I was sorry that my participation had turned Magneto's brief demise into a joke. The situation demanded some respect.

Then I learned that the majority of the jokes were at my expense.

Some labored attempts at humor focused on my imagined efforts to screw up the code, and my frustration when it succeeded. Most were cruder. Evidently the thought of mouth to mouth resuscitation is revolting even to doctors. The tamest was, "I heard you kissed and made up."

Most were just plain gross. A critical care specialist told me that he wasn't going to repeat what was being said, and that I should never, ever ask him. Doctors lacking his discretion have taken pleasure in seeing how much they can make me blush. Evidently the concepts of kneeling and blowing strike men as very, very funny.

Last week, almost two years after the event, it goes on. A gastroenterologist said, "I saw Magneto this weekend -- he looks great. He wanted to know if it was good for you too."

Now, I am a humorist and it would be wrong for me to imply that I never joked about it. When I could no longer bear the question, "Why did you do it?" I began to answer, "I didn't have a choice. He was blocking traffic."

Only two weeks after the code a pulmonologist said, "I cannot believe what I heard what you did for Magneto." My tuberculosis skin test had just turned red (luckily a false positive). I rolled up my sleeve for him to admire and said, "yes, and his troubles are only beginning."

# # # #

illo by Charlie Williams To return to my original theme: was this tragedy or farce?

From his viewpoint it should be tragic. He died, after all, alone, in pain, in a cheap car on a bright spring morning.

But he survived, recovered amazingly. If he had taken this as a cosmic sign to clean up his act, if it had stirred him to awareness of ethical malfeasance, if he had learned from it -- other than the usual "Uh oh, I'm past my expiration date, what the hell happened to my life?" -- then Aeschylus might have been interested.

But there's been no outward sign of Sophoclean epiphany.

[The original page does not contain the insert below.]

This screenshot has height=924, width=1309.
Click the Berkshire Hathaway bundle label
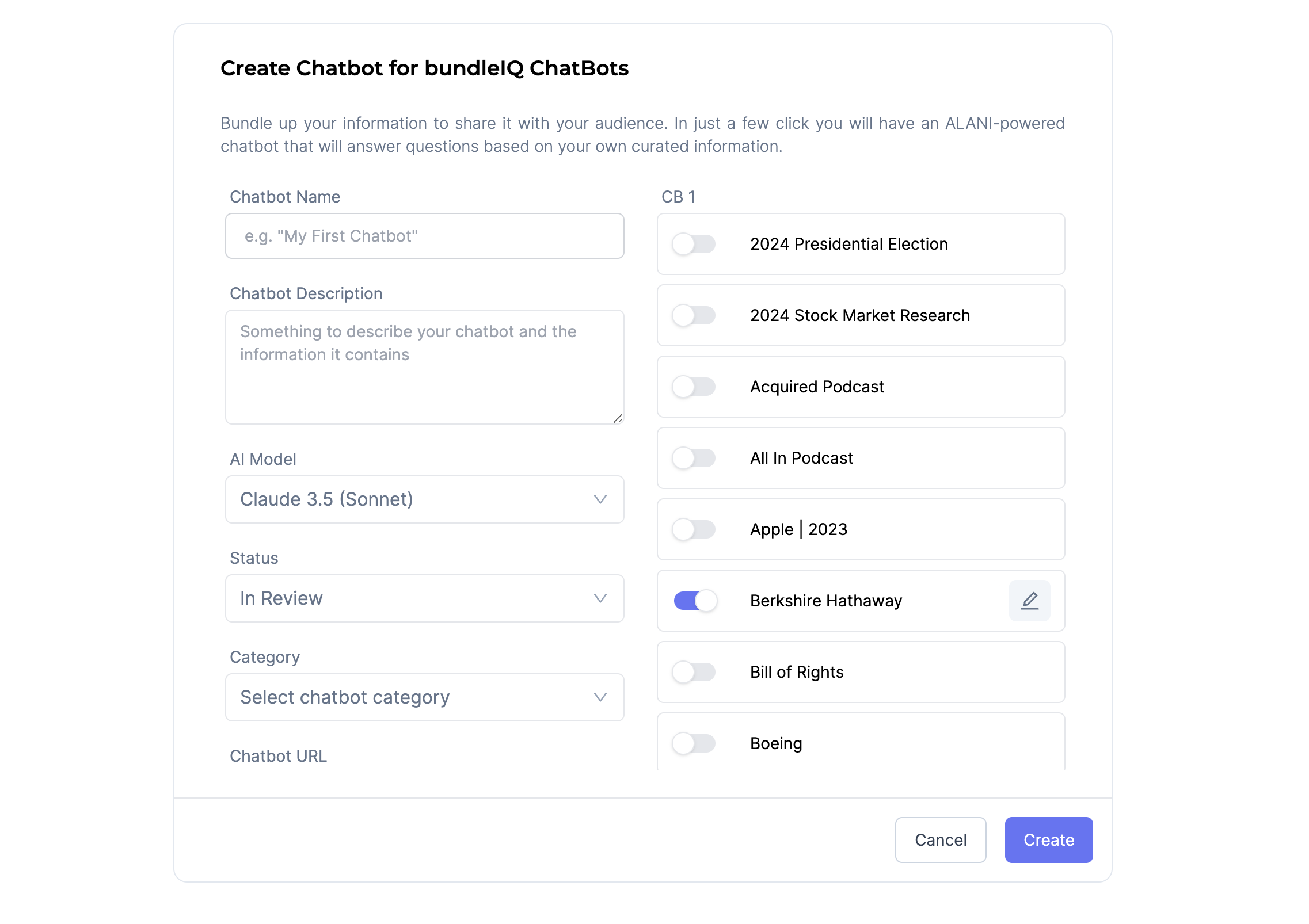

So, rather than sadness and despair, it is a tale of a proud, even arrogant man who must live under the omnipresent pale of doom, and who may or may not be aware that his demise was considered hilarious.

Now, that's comedy!

From my position, it should be farce. I went from revering to reviling the man, and then I breathed for him. Becoming in the process the source of infinite amusement, demolishing the feeble remnants of my dignity.

Maybe. But I had reached a certain bitter acceptance of my situation -- the loss of professional status, the loss of friendships, the loss of the closest thing to a mentor had ever had, and the end of my idealism. May 4 -- a day when I liked to parody celebrations of death and resurrection -- robbed me of complacency. It turned things around in patterns still don't comprehend, and made me aware again of loss and emptiness. Perhaps for me, it was a tragedy.

But hell, I'm just the writer. And as my critic friends tell me, writers just create this stuff. They don't have to understand it.